> _Stated task_: Render the lines below as a two-column CSV with the headers text and answer. Give one row per answer, holding the text that leads up to it and the answer itself, each in a single quoted field with line breaks turned into spaces, and leave out the pictures.

**********

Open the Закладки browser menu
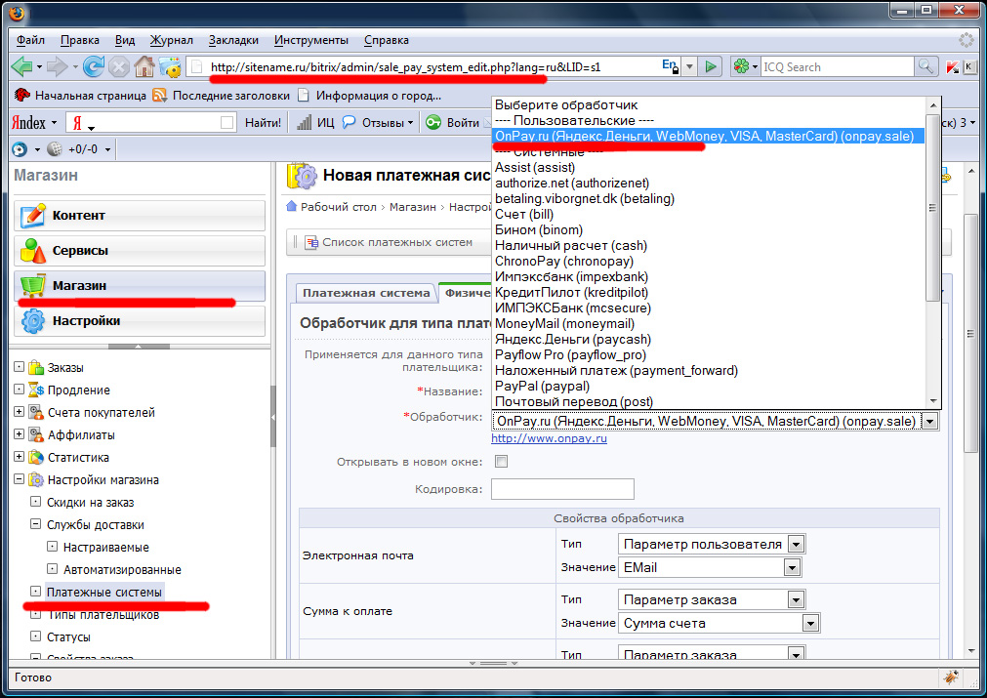 point(233,40)
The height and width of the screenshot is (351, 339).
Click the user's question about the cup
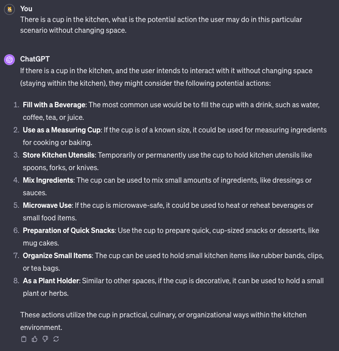point(161,26)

**********

> _Task result_:
text,answer
"Open the Закладки browser menu","point(233,40)"
"The height and width of the screenshot is (351, 339). Click the user's question about the cup","point(161,26)"